採血して血液中のホルモン量をみたり、基礎的な血液検査とホルモンを投与して身体の反応をみる検査は排卵を司るホルモンの分泌量などを調べ排卵や妊娠がうまくいかない原因にいて診断する為に行われます。
脳下垂体から分泌される卵胞刺激ホルモン(FSH)、黄体化ホルモン(LH)およびプロラクチン(PRL)とエストロゲン(E2)等のホルモンを測定することにより卵巣の機能を調べます。下垂体から分泌される卵胞の成長を促す卵胞刺激ホルモン(FSH)と同じく下垂体から分泌され、卵胞に排卵を起こさせて黄体形成を促す黄体形成ホルモン(LH)を検査する事で、下垂体の異常、卵巣の異常、多嚢胞症候群などがわかります。

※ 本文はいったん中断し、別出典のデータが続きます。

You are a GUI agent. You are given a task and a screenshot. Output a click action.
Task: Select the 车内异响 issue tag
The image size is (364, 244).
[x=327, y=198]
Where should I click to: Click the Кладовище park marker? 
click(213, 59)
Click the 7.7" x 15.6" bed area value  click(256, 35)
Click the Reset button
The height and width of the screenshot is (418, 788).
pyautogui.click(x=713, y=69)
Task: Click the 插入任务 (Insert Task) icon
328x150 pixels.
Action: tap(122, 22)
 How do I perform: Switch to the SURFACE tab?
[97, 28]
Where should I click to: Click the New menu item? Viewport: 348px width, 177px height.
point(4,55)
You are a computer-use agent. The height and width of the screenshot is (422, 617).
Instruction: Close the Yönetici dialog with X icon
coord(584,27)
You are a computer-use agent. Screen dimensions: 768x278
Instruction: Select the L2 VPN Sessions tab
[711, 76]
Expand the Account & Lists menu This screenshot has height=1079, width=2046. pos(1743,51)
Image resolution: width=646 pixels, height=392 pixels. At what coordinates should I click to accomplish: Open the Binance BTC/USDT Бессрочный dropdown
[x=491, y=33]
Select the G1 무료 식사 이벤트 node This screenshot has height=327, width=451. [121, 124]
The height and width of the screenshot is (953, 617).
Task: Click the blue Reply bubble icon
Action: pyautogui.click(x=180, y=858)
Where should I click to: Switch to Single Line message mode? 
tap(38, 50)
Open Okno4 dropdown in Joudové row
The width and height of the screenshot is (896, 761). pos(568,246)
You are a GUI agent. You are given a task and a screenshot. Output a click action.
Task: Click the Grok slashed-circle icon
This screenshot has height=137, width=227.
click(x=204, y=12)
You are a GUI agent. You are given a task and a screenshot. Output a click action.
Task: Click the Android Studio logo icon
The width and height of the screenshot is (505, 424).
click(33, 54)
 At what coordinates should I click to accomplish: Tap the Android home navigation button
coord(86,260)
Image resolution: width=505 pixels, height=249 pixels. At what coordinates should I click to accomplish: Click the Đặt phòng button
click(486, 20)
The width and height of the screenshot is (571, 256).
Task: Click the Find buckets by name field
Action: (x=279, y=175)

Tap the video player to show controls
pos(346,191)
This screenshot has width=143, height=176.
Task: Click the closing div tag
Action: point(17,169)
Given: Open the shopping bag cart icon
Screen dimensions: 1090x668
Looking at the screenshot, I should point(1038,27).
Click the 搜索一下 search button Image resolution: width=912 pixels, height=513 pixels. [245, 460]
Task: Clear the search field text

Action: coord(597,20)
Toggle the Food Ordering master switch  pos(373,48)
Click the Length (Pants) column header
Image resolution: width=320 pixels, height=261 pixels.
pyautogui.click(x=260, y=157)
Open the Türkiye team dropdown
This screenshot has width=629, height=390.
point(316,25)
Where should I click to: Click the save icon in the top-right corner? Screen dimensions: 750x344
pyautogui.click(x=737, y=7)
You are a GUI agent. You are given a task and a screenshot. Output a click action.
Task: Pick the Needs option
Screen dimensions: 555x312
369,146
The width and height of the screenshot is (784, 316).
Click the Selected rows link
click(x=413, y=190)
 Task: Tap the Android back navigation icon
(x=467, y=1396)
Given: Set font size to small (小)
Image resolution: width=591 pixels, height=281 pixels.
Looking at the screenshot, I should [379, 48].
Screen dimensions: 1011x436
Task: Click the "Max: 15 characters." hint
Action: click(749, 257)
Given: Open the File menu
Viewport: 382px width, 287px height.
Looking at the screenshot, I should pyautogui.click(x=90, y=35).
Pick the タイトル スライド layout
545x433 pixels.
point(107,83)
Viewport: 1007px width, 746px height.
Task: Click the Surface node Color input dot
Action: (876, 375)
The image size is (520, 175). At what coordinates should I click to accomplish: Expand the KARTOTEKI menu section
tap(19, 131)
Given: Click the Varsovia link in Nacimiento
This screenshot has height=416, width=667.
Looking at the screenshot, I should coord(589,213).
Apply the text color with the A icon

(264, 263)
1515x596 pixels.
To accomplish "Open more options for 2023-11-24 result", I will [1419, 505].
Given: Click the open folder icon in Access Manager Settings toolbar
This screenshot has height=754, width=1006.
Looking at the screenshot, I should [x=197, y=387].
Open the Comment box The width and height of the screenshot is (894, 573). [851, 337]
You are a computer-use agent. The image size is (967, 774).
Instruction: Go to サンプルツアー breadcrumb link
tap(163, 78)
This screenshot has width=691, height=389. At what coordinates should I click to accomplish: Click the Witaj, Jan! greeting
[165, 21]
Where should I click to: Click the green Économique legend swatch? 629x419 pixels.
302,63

プロラクチン(PRL)は乳腺を発達させ、乳汁分泌を促す働きがあり、通常時は15ng/ml以下ですが、妊娠に関係なく異常高値であると高プロラクチン血症と診断されます。またプロラクチンは昼間は正常値でも夜間に増える場合があります。
エストロゲン(E2)は卵巣から分泌され、子宮内膜を整えて頸管粘液を増やして受精や着床の準備をします。3種類あるエストロゲンのうち、不妊治療ではエストラジオール(E2)が検査されます。エストロゲン(E2)が少ないと、受精しても子宮の準備が不完全で着床しなくなってしまいます。正常な排卵前のエストロゲン(E2)の血中濃度は100pg/ml以上でそれ以下だと子宮着床障害の可能性があります。
他にも血液検査によって特殊な血液型または問題のある不規則抗体がないかを調べたり、風疹、梅毒、肝炎ウイルス(B型肝炎・C型肝炎)、エイズ、クラミジアなどの感染症検査も行います。